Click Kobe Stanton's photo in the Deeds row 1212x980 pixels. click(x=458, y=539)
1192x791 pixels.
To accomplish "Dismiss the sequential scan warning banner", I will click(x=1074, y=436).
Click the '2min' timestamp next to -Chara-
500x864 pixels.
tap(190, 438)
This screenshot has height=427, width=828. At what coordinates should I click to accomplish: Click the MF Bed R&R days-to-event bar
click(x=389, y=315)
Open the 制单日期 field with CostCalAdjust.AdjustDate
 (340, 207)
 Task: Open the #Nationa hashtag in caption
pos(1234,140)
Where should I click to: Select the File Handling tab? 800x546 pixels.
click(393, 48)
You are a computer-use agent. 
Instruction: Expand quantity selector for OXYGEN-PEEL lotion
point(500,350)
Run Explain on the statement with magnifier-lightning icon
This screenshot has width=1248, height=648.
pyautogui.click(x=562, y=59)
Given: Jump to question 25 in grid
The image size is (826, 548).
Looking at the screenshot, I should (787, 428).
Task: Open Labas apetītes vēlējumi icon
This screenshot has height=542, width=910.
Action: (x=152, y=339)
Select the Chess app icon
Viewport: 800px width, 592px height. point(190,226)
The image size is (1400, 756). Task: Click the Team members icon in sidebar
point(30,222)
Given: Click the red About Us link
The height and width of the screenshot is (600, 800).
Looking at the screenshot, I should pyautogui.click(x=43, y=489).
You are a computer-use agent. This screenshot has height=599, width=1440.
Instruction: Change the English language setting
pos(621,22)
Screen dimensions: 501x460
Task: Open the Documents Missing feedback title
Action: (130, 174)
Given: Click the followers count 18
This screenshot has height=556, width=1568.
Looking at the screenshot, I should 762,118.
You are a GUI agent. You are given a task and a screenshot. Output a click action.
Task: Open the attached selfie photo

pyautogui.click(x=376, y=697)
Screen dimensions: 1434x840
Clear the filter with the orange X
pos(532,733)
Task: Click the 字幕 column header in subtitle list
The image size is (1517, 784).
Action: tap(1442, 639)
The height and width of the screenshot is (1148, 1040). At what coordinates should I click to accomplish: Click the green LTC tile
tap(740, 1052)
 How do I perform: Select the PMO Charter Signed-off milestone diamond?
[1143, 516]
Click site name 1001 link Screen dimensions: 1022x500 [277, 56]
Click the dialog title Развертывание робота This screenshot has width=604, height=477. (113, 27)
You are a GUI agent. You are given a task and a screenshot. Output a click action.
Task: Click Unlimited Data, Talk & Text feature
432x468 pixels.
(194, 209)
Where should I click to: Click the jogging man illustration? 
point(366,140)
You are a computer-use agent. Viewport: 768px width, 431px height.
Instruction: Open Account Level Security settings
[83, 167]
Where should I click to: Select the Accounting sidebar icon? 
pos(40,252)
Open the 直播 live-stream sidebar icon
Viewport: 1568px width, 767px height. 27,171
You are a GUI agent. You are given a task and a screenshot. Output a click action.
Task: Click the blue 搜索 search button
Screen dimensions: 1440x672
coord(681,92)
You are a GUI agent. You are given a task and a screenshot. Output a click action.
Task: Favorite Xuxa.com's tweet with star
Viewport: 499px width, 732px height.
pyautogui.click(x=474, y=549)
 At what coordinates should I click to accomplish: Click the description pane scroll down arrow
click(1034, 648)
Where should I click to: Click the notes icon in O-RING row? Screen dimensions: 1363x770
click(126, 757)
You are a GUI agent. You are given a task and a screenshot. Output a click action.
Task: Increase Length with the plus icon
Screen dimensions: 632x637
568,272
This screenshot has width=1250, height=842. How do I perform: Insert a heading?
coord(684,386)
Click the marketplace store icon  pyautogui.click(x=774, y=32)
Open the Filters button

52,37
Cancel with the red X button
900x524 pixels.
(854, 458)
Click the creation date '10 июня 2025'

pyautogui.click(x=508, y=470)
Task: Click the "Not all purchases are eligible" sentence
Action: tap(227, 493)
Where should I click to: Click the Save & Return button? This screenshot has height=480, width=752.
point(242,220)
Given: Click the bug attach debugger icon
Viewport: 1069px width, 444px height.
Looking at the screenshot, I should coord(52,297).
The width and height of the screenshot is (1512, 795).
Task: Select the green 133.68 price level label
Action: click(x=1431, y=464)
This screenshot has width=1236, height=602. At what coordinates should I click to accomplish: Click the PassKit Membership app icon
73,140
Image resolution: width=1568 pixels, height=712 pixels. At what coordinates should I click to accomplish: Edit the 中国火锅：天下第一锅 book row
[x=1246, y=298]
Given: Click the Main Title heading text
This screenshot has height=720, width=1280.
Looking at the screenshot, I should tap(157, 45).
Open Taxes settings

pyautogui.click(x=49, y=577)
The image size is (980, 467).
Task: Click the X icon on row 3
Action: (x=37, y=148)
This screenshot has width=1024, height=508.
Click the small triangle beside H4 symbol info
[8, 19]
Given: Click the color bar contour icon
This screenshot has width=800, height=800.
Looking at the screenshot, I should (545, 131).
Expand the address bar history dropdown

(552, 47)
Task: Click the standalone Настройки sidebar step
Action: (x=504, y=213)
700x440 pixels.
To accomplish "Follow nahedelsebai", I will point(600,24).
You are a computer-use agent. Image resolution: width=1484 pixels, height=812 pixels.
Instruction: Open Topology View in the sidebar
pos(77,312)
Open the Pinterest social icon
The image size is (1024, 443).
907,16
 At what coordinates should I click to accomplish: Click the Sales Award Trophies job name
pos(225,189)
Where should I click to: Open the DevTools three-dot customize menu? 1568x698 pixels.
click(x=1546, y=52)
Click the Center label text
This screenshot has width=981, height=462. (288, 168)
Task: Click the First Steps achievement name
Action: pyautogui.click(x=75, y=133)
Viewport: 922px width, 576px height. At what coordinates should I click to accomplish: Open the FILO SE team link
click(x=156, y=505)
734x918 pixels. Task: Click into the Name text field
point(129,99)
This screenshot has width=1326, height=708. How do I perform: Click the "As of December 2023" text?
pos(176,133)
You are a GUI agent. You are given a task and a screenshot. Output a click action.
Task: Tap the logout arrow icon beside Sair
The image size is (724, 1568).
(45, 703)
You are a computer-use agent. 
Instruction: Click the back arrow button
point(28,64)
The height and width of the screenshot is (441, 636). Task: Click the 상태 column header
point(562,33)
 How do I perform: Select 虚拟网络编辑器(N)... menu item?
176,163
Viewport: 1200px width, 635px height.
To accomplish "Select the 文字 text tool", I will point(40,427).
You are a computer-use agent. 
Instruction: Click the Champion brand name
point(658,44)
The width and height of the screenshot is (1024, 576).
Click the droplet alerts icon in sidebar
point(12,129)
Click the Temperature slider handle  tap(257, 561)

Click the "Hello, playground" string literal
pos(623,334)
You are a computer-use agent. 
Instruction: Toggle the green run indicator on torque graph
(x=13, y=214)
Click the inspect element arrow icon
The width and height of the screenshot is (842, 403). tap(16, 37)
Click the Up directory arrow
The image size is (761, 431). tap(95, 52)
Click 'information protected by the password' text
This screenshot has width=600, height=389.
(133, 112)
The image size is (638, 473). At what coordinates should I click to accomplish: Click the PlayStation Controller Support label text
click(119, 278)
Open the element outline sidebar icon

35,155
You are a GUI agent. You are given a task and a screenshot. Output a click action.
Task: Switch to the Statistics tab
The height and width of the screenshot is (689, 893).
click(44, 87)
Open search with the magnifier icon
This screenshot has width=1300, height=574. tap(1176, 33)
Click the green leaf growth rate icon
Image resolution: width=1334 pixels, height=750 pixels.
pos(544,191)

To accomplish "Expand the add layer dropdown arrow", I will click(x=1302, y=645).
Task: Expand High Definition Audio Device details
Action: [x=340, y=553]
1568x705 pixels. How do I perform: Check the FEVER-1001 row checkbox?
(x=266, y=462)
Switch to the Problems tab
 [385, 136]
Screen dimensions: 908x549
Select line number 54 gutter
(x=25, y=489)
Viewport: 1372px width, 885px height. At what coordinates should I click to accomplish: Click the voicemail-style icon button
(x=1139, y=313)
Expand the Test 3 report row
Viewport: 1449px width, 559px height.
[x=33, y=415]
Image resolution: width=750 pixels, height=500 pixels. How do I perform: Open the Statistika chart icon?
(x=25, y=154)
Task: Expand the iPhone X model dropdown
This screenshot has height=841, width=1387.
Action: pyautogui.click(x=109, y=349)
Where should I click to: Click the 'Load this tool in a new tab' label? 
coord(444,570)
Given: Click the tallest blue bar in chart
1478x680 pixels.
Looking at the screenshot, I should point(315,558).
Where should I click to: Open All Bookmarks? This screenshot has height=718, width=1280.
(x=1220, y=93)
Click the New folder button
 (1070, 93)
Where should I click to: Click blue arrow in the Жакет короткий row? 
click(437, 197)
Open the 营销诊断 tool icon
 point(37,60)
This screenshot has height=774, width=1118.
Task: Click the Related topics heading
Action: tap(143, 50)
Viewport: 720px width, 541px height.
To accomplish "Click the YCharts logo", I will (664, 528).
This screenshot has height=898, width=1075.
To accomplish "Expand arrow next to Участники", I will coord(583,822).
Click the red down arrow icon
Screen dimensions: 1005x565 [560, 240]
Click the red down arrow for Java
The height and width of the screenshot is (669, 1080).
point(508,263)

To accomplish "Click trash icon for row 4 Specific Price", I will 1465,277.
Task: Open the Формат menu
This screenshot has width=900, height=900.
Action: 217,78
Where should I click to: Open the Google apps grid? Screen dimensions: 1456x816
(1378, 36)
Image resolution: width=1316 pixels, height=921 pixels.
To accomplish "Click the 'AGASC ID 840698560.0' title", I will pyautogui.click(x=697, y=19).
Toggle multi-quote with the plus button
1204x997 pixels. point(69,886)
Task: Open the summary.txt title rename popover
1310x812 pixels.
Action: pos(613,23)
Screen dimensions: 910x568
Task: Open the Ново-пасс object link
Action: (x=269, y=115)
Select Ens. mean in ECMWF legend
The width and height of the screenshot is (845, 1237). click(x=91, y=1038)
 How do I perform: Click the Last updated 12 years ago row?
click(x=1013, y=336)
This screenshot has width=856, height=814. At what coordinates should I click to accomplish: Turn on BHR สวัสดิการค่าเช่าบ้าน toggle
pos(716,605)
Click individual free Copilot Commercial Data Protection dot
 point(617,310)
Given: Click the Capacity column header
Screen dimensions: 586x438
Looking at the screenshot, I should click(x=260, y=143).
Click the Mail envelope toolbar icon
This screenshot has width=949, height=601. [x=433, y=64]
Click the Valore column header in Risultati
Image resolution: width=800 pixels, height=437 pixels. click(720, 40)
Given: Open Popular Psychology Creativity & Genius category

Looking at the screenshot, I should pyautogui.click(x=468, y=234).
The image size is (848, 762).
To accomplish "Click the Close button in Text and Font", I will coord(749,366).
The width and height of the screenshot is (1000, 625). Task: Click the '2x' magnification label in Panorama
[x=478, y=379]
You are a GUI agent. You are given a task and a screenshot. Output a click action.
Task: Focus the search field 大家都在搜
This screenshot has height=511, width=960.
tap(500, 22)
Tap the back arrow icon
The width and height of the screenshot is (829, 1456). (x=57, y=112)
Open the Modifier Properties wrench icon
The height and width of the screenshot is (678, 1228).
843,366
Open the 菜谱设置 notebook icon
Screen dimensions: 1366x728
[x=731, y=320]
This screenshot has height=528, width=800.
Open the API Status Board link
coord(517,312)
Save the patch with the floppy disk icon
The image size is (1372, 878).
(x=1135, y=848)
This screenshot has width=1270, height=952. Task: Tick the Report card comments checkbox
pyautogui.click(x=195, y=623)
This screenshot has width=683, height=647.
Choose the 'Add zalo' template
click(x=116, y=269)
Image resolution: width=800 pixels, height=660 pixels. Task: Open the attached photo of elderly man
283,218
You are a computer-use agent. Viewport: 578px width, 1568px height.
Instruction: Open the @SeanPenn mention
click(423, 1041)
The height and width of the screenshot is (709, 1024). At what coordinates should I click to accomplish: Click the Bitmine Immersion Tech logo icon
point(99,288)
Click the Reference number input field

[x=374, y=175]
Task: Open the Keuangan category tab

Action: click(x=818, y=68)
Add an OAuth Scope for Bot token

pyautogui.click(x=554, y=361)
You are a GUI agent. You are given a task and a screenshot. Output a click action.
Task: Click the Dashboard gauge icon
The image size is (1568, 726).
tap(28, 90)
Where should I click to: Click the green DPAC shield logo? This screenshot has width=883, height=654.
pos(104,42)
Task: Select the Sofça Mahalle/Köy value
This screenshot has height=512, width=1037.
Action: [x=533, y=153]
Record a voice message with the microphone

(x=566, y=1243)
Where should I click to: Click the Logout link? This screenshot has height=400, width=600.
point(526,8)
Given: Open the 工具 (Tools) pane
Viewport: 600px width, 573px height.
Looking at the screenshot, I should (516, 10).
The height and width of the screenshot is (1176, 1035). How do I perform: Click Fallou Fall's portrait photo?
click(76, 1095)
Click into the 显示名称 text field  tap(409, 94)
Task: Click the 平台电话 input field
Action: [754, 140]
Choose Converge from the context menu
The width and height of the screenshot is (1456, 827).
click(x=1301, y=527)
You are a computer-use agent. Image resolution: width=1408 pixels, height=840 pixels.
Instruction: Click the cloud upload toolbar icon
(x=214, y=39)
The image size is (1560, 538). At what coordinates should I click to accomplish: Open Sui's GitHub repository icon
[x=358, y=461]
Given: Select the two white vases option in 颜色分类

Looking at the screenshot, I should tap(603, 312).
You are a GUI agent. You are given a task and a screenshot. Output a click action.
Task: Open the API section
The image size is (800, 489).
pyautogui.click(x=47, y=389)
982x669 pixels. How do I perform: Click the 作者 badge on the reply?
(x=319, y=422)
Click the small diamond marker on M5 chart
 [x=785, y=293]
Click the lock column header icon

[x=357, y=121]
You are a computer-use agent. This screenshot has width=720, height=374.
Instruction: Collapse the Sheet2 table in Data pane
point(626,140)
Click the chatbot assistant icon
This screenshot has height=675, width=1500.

++++++

= EXERCISE DIRECTIONS =
Every line above from the line with "Click the red down arrow icon" to the line with "Task: Open the Формат menu" is wanted, ends included; write them out exactly and add no other line.

= ANSWER FOR THIS EXERCISE =
Click the red down arrow icon
Screen dimensions: 1005x565 [560, 240]
Click the red down arrow for Java
The height and width of the screenshot is (669, 1080).
point(508,263)

To accomplish "Click trash icon for row 4 Specific Price", I will 1465,277.
Task: Open the Формат menu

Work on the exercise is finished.